== Excerpted passage ==
[start]

The Arabian/Persian Gulf region is home to some of the fastest-developing cities in the world. Whether propelled predominantly by oil companies or free trade zones, the growth strategy in many of these cities relies on a massive workforce of foreign guest workers — from domestic help to laborers to professionals to entrepreneurs — the size of which often surpasses that of the local population.
In recent decades, most Gulf countries ruled out the possibility of foreigners becoming citizens (though there are occasional rumors that this might change). Governments here even refuse to call these workers “migrants” and insist on their status as “guest workers,” underscoring the impossibility of formal assimilation into the local population. This is even the case for the many thousands of second- and third-generation expatriates born and raised in these cities, which they have come to consider home. Since these cities also continue to see a flux of foreign workers, these regimes of “permanent impermanence” become extensions of people’s national as well as religious cultures.

[end]

== Recorded data ==
[start]

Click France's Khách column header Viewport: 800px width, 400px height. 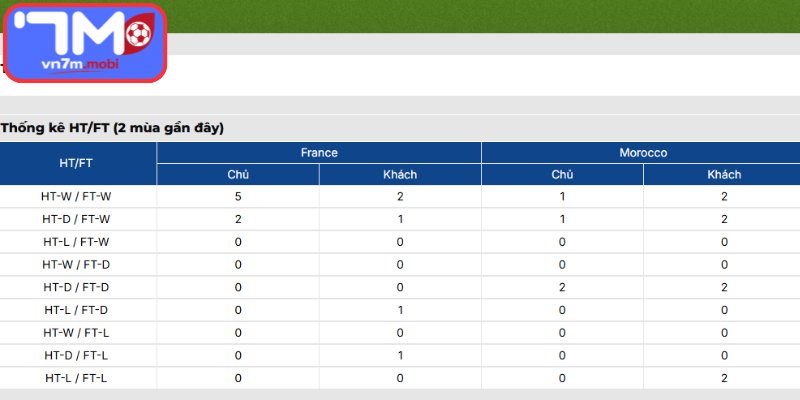coord(400,174)
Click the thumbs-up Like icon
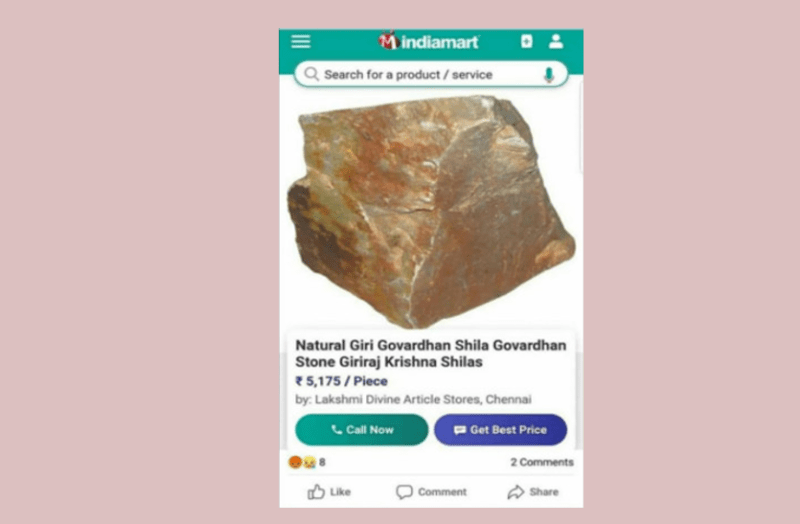 (316, 492)
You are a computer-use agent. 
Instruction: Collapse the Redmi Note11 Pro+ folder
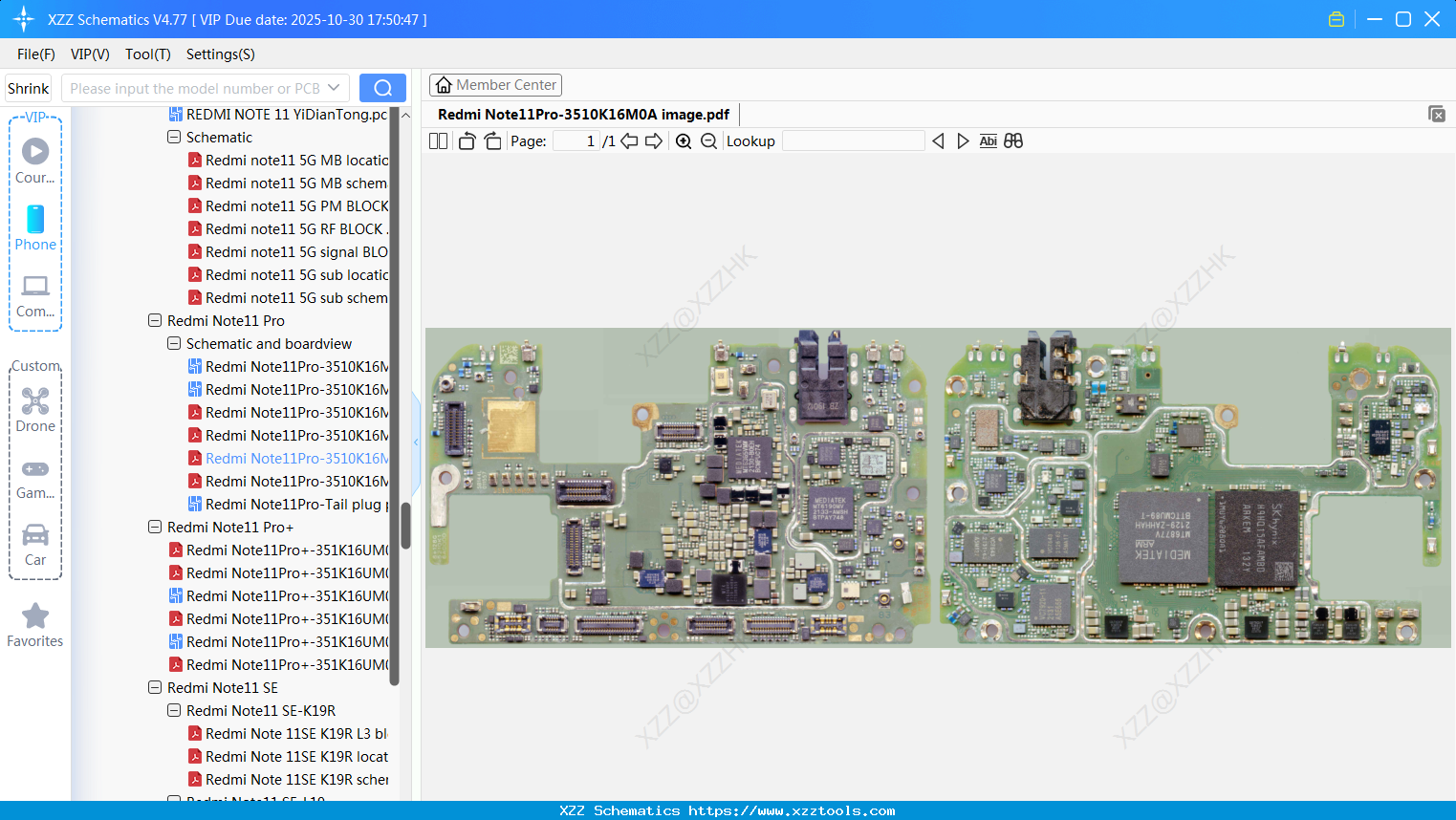(x=155, y=528)
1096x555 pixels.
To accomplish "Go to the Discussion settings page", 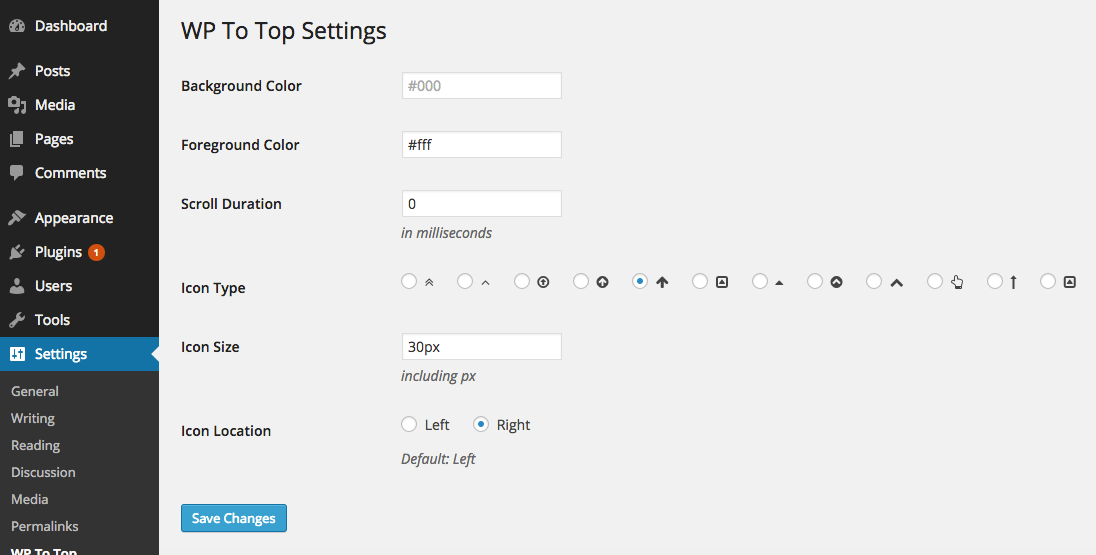I will (x=43, y=472).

[end]

== Work instructions ==
[1] Reproduce the passage on Gulf guest workers, starting at "In recent decades, most" and ending at "as religious cultures.".
[2] Carry on the passage on Gulf guest workers from its last sentence.

== Results for the exercise ==
[1]
In recent decades, most Gulf countries ruled out the possibility of foreigners becoming citizens (though there are occasional rumors that this might change). Governments here even refuse to call these workers “migrants” and insist on their status as “guest workers,” underscoring the impossibility of formal assimilation into the local population. This is even the case for the many thousands of second- and third-generation expatriates born and raised in these cities, which they have come to consider home. Since these cities also continue to see a flux of foreign workers, these regimes of “permanent impermanence” become extensions of people’s national as well as religious cultures.

[2]
In my research into these new hubs of global capitalism, I examine the role of religion—in particular, “foreign” religions such as Catholicism, and how they both shape and are shaped by these regimes. And it comes as a surprise to most people I talk to that Catholicism not only exists but is a significant presence in this part of the world.
The labor force in these Gulf cities is comprised predominantly of people from South and Southeast Asia. The region also attracts a number of non-Gulf Arabs. Western Europeans and North Americans, although constituting a smaller percentage, remain noticeable due to their prominence as tourists as well as in top positions in corporations. While official statistics on foreign populations are not available, estimates from various sources (including embassies and churches) place the Catholic population in these cities at — astonishingly — between 10-30 percent, with a contributing factor here being the increasing Filipino emigration to cities such as Dubai and Doha.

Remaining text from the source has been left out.